Records excerpted from a collection:
• • • • • • •

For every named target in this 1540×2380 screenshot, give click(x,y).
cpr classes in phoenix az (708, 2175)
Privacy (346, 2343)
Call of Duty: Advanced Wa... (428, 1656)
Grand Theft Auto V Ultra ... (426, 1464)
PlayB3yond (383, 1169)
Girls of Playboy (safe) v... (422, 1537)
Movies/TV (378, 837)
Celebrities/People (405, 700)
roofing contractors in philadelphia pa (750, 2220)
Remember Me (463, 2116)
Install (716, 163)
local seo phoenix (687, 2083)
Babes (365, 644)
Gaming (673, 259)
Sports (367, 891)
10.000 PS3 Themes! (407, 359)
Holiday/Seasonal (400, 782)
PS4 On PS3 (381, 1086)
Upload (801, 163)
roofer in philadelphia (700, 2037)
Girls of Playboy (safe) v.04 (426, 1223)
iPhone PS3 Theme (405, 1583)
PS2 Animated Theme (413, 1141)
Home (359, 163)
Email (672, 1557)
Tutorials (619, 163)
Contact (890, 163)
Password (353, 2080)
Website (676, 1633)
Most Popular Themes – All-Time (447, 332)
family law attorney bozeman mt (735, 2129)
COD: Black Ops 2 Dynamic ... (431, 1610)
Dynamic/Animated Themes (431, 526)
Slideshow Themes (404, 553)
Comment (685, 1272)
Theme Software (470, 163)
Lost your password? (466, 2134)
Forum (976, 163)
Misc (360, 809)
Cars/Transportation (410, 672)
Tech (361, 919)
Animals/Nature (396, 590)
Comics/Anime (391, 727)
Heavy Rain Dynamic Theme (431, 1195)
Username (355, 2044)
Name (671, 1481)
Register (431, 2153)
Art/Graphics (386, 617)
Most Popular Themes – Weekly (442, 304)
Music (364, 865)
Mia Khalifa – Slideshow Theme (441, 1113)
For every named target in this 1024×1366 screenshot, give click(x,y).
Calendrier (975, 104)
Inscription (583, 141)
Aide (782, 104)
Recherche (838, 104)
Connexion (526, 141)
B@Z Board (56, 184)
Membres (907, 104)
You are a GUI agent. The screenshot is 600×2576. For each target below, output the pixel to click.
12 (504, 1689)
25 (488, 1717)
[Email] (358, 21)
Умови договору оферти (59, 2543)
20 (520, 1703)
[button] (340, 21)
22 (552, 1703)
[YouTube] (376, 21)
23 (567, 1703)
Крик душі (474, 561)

• • • • • • •

- **Assignment**:
Set down exactly the lines of the data above, beginning with the line that has "Slideshow Themes (404, 553)" and ending with the line that has "Mia Khalifa – Slideshow Theme (441, 1113)", and no others.

- **Response**:
Slideshow Themes (404, 553)
Comment (685, 1272)
Theme Software (470, 163)
Lost your password? (466, 2134)
Forum (976, 163)
Misc (360, 809)
Cars/Transportation (410, 672)
Tech (361, 919)
Animals/Nature (396, 590)
Comics/Anime (391, 727)
Heavy Rain Dynamic Theme (431, 1195)
Username (355, 2044)
Name (671, 1481)
Register (431, 2153)
Art/Graphics (386, 617)
Most Popular Themes – Weekly (442, 304)
Music (364, 865)
Mia Khalifa – Slideshow Theme (441, 1113)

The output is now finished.